Some of the videos are to help me learn how to make a dish. Some of them are just fun to watch. There is a trend among younger people, and I know this because I have young adults around me, of finding videos that are “satisfying” to watch. It depends on the person and what they like, but many of them are about food prep. I guess some people find it relaxing. While I admire the talent some of these preppers have, I will never get to their level, no matter how many videos I watch. They are so much fun to watch, especially the Bento box fans. They are primarily moms, and I am not worthy!

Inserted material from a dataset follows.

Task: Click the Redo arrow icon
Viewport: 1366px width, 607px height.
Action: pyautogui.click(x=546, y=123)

I was the evil mother who sent my kids to elementary school with a juice box, a bag of chips, a PBJ on white bread, and a Twinkie if I was feeling generous. These Bento box people, though? They are next level, and I am not up to that challenge. Plant-based paté sandwiches cut out in the shape of flowers and fresh-cut vegetables decked out to look like zoo animals. Oh, and no bags of Utz chips in a Bento box; it has to be homemade organic potato chips with a scalloped edge and a teeny tiny tin of fat-free yogurt ranch dip. I want to meet the kid that will eat any of that. I’m glad my days of packing school lunches are over because I feel like the rest of the moms at school would shun me, and my kids would have to sit alone at the un-cool table with their preservative-laden snacks in a plastic lunchbox that isn’t phthalate-free.

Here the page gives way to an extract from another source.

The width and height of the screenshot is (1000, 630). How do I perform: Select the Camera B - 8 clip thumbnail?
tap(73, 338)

Despite my barely basic abilities in the kitchen, cooking and recipes have always fascinated me. I like watching people who have a skill I don’t possess, kind of the same way I like watching figure skating. I’d fall and bash my bionic hip and my recently repaired back, so I don’t skate. I’ve set fires boiling water, but I enjoy watching others excel at what I can’t do. I’ve always been a big fan of the competition baking shows, but TikTok has shown me a new way to enjoy the art of baking. Some people can decorate a cookie with this liquid icing, piped on to detailed shapes, and the results are mind-blowing. It starts off with this flat little sugar cookie, and the next thing you know, Van Gogh’s Starry Night appears, all from a few pipes of icing and some blending. It’s more complicated than that, but I can burn up a whole hour watching cookie decorating videos, and it’s getting in the way of my real life. You should see the laundry pile in my basement.

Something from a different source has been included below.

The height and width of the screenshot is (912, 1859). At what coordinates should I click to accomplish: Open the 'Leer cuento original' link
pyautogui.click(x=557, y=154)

As I headed into the grocery store today, after watching just one quick video about a new way to bake chicken, I wondered if this new form of escapist video bingeing was a bad thing. It’s a time suck, for sure, but am I too old for TikTok? Am I trying to be that cool mom in a huge awkward overreach? Is it too late for me to start trying to be a kitchen hero? Well, probably not. My family still has to eat, and at least if I’m staring at my iPad and watching videos, it’s for a good cause. I’m adjusting my attitude to a more “can do” point of view when it comes to cooking, and I’ve added an easy chicken recipe to the dinner rotation. Also, just the other day, I made cookies from scratch. No icing art on them, but they were good, and it was a recipe I found on TikTok that involved browning butter. That’s a real thing; you can brown butter. Who knew? So, if you’re bored with the same old meals, check out TikTok, but be warned, you could burn hours finding the best way to cut up a watermelon.